Устинов сидел с края нар, в углу, Григорий всё ходил — три шага туда, три обратно. Тут он остановился, еще раз спросил:
— Не найду? А ежели это тебе смертью грозит?
— Не найдешь тем более… Таких друзей не бывает. Поневоле. Либо под страхом смерти.
— Еще как бывает, Никола! Еще как бывает! Худо ты знаешь, как союзничество и дружба между людьми складываются! Худо!
— Знаю вот — в Лебяжке такого никогда не бывало, такой дружбы по страху. Не помню, нет!
— Мало ли как и кого не бывало в нашей Лебяжке? Не было — будет! Прошлые времена, оне какие? Оне темные, Никола. Оне темные потому, что в ту пору старцы Лаврентий да Самсоний Кривой за людей думали. А нонче? Нонче думает каждый сам за себя! Каждый думает, как сделать лучше самому себе, как больше сделать приобретения и приятности себе же, а не кому-то там другому! Вот она какая произошла, главная наука и перемена!
— Не так, Григорий. Нынче революция делается и одна, и другая, а для чего? Ходу не давать личности, когда у ее одна только собственность на уме! Равенство между людьми наконец-то установить! Вот она — нонешняя наука!
— Ей-богу, только от чудака такое может слышаться! Надо же — до чудачества дойтить?! И не смешно тебе от самого себя, Николка? Николай Левонтьевич Устинов? Дак революция-то — она откудова взялась? Она тогда и взялась, когда кажный захотел хотя мало-мало, хотя што-нибудь, а иметь! Кто земли кусок, кто рубля поболее! Начать хотя бы и с крохотного, после достигнуть большого! Ты пойди вот и скажи революционной массе: ничего вы от энтого дела иметь не будете, ни земли, ни рубля — ничего! Ну? Ну, и кто тогда за ей, за революцией, пойдет? Никто не пойдет, кажный плюнет тогда на ее с концом, и всё тут! Да любая переделка человеческой жизни только из того исходит: сделать имение! Любая! Вот животное — ему надобности нет заводить имение, собственную собственность, вот оно во веки веков и живет одинаково, без переделки своего существования! Ты так же хочешь? Как животное?
— Вот как Барин? — подсказал Устинов.
— Вот как он! — кивнул Гришка Сухих и мельком глянул на Барина, а тот насторожился: о нем же шла речь! И с чего бы это? По какому делу? Барину очень хотелось это понять, однако он не смог.
— Нет, — сказал Устинов, — нет, нельзя так худо, Григорий, к человеку подходить! С худой и непроглядной стороны в нем всё усматривать! Справедливость на голодное брюхо не сделаешь, верно, но и брюхо свое по этой причине выше головы ставить нельзя!

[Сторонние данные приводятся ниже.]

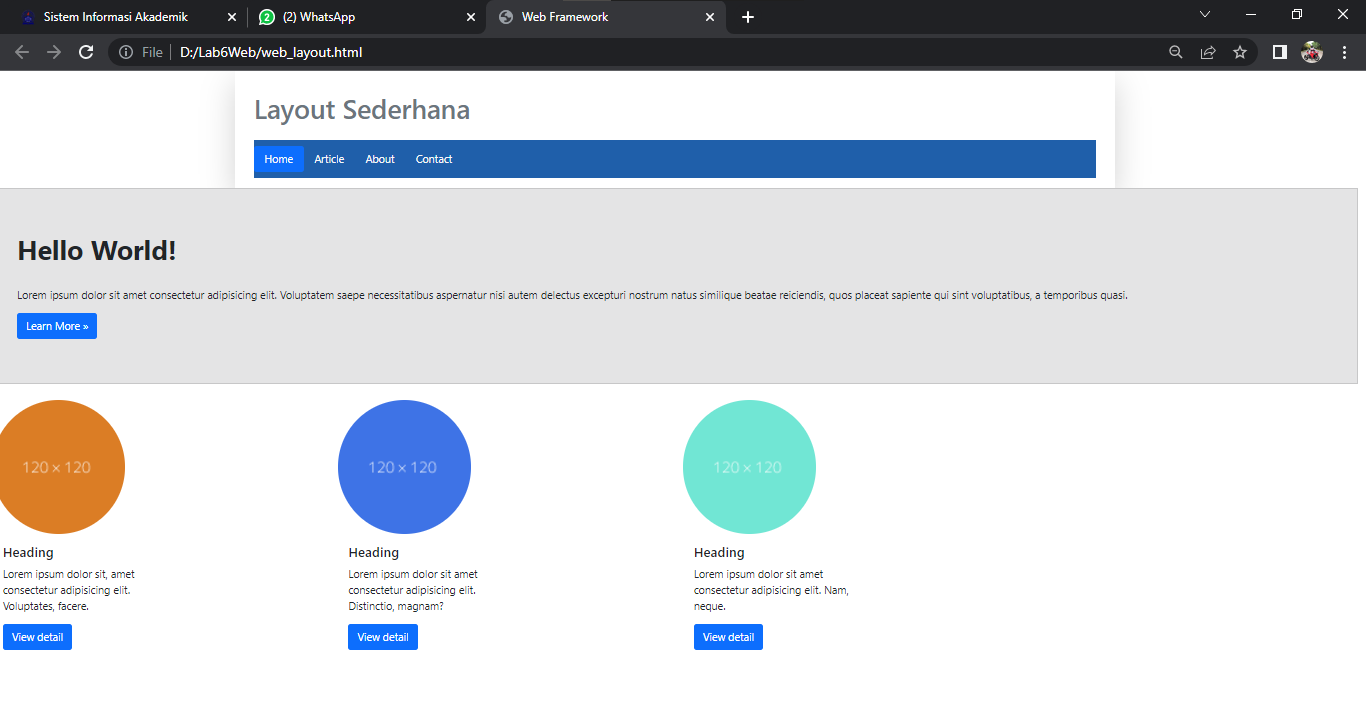Open the zoom magnifier in the address bar
Image resolution: width=1366 pixels, height=709 pixels.
[1175, 52]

— Да разве можно! — согласился Сухих. — Когда бы я ставил брюхо на первую очередь, я бы, сколь бы оно ни запросило, а накормил бы его досыта и конец! В том и дело — я головой еще думаю: всё между нами, людьми, делается, штобы отымать друг у дружки имение… Ну, вот Лесная Лебяжинская Комиссия — она не тем же разве занимается? Тем самым: бывшее царское владение по-своему желает разделить. А помнишь ли, пошел народ к царю с иконами в пятом годе, а он как? Он приказал стрелять! Побоялся, как бы люди не вытребовали у его чего-нибудь. Не выклянчили, христа ради не вымолили. Прошел срок — царя со всеми его детишками стрелили — почему? Побоялись, как бы он, живой-то, не потребовал себе отнятое имение! Дележ, брат, дележ, Никола Устинов! У царя кто первый власть-имение отнял? Буржуи отняли! Оне чуть зазевались, а мы, народ самый разный, уже и буржуев спихнули, отняли у их отнятое и в придачу — собственное их имение. А теперь нам нужно не зевать, чтобы у нас, у крестьянствующих хозяев, — снова не отнял наше кто-нибудь. Варнаки какие-нибудь, вовсе пролетарии, того хуже — разные Игнашки Игнатовы!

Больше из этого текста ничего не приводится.